For me, I read that as a place where I can spin up a virtual machine, like a virtual computer, on the hardware. With that, I can install any OS I want, and treat it like a normal computer / server. The main pull for me was that apparently it was easy to backup!
Installing Proxmox
Armed with a USB with Ventoy containing the latest Proxmox ISO, I was ready to go. Somehow. The monitor was a couple meters away from the server, which was connected to the Ethernet. The HDMI cable connecting the monitor to the server was just long enough to reach. On top of that I had to connect a non-bluetooth mouse and a non-bluetooth keyboard because I couldn’t be bothered to figure out how to set up bluetooth. I just wanted to disconnect the monitor as soon as possible as it was quite uncomfortable moving around the apartment.
Anyway, during the installation, I was asked a couple of things. Like IP Gateway and stuff like that. I was told it was usually X.X.X.1 but I had Bouygues, and in the end it was X.X.X.254.

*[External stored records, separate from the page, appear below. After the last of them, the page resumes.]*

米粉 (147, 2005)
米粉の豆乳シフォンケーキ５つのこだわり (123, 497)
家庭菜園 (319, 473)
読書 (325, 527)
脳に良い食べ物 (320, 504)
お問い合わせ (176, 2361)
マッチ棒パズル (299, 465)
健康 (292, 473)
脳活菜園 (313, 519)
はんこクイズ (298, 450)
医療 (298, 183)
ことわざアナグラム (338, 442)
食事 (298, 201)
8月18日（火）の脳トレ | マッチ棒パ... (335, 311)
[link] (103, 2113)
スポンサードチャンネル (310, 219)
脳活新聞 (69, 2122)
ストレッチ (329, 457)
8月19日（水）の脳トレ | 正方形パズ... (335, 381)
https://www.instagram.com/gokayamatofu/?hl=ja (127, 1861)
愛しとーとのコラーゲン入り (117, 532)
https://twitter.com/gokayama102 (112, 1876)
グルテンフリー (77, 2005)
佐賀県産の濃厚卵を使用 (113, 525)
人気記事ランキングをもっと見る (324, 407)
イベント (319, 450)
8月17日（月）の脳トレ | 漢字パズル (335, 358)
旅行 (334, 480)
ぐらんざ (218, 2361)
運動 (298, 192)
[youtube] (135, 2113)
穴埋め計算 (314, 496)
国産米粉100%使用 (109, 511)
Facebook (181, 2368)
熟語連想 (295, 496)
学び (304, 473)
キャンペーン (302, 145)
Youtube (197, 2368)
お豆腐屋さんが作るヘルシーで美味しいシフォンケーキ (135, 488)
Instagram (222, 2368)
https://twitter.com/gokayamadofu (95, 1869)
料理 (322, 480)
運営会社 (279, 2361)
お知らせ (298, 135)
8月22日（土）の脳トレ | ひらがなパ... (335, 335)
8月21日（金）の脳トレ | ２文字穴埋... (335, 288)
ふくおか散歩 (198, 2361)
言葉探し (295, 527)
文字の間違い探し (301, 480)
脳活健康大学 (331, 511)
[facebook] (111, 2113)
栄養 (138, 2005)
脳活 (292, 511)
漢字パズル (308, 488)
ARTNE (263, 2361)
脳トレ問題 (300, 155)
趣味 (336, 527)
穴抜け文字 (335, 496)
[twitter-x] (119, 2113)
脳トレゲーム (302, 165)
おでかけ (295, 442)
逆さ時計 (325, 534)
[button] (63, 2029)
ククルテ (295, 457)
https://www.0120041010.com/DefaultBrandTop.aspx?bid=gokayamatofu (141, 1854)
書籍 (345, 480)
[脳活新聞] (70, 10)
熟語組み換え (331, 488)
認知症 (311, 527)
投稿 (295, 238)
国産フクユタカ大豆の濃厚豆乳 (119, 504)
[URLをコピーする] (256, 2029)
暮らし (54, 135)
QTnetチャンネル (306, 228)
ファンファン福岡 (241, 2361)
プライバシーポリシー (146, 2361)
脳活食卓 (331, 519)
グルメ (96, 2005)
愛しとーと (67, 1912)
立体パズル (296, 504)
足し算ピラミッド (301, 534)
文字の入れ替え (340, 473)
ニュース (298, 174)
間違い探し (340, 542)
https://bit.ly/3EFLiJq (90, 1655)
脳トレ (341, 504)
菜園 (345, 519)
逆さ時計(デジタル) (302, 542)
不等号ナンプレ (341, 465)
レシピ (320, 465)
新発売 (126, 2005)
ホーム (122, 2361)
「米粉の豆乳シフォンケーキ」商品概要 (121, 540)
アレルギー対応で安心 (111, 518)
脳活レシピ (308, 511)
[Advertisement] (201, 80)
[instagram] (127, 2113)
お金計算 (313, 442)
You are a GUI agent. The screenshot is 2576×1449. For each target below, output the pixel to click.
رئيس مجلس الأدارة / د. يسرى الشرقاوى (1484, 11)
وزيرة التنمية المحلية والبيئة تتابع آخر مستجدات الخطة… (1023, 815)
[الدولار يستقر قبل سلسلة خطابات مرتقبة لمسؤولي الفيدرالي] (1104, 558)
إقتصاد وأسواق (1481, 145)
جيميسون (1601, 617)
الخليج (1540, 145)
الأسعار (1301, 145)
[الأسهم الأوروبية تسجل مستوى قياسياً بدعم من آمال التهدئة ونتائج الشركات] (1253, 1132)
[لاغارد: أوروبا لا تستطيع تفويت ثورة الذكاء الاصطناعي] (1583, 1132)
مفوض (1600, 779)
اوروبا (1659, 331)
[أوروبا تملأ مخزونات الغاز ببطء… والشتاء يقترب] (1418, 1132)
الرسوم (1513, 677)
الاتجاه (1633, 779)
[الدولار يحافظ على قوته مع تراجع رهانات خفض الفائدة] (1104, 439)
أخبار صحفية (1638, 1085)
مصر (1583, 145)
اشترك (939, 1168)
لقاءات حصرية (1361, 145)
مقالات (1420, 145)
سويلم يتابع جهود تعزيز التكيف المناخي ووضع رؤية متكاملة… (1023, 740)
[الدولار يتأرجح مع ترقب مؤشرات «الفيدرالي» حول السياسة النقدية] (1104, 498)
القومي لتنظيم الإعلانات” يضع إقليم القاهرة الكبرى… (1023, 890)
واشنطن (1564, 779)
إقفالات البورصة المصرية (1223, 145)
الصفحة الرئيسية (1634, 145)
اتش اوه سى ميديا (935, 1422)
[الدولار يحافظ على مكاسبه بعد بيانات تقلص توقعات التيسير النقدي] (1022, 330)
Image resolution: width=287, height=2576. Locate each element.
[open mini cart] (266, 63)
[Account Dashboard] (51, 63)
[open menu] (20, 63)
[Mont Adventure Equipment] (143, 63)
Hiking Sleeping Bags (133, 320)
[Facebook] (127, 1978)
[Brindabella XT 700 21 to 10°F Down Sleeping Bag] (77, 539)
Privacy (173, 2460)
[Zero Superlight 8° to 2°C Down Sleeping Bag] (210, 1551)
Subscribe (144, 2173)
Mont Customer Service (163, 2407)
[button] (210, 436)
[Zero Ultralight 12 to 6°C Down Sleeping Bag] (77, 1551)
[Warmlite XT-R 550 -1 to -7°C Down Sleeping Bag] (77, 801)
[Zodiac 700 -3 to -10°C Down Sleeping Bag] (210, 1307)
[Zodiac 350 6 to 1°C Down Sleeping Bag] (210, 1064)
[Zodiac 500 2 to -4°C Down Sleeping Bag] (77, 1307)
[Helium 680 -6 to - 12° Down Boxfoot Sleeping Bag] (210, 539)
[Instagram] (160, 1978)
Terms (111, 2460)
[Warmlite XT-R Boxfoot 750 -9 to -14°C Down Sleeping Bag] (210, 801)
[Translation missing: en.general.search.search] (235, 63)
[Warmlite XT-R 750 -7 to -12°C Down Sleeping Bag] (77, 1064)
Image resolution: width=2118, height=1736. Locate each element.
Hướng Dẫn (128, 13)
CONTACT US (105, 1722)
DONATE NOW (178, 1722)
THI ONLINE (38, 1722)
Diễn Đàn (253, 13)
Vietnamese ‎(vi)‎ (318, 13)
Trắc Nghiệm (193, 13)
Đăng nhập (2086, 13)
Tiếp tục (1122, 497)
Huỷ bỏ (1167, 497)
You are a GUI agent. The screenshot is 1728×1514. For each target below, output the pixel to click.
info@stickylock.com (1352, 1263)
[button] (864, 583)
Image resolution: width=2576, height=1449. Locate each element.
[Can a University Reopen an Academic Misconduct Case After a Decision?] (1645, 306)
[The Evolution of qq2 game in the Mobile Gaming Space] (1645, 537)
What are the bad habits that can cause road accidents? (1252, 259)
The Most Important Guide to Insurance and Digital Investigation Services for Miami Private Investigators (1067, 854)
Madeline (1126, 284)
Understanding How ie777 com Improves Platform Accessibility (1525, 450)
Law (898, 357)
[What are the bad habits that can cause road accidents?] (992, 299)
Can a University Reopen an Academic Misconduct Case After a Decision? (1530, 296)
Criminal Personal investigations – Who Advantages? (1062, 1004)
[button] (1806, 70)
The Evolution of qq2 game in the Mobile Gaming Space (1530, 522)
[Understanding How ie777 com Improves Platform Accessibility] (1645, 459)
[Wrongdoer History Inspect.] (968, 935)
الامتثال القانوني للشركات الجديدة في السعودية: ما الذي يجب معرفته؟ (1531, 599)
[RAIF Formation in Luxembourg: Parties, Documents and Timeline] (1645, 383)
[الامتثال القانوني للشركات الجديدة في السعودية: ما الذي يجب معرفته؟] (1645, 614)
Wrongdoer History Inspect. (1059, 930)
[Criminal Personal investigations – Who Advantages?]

I also had to choose a static IP for this machine. I haven’t set that up yet but I just chose X.X.X.169 since X.X.X.69 was already taken.
There was also a URL asked? But like I just guessed and put proxmox.home and things worked I guess.
First Try
As someone who, in their non-professional life, likes to start doing and fixing stuff later instead of spending hours reading documentation, I made a new virtual machine, since that’s what we’ve installed Proxmox for anyway. But for some reason I didn’t load an OS just to see what would happen.
Chaos. The virtual machine sort of bricked itself somehow? After considering if I should just reinstall Proxmox again, I decided to just carry on and troubleshoot it the old-fashioned way. I had to stop some processes manually as Proxmox did not take into consideration that a user would be too stupid to do what I did. After a couple more resets, I could finally rest knowing that I don’t need to reinstall it and that I can finally disconnect the monitor and walk around the apartment again.
Conclusion
I eventually figured out how to do it the good way, with some help from search engines and LLMs. I installed Ubuntu server OS and got it up and running.
Next step was to be able to access the apps without needing to SSH through the server. I’ll be covering that in a future post. And I’ve already started writing it. So it’s not like it would never arrive.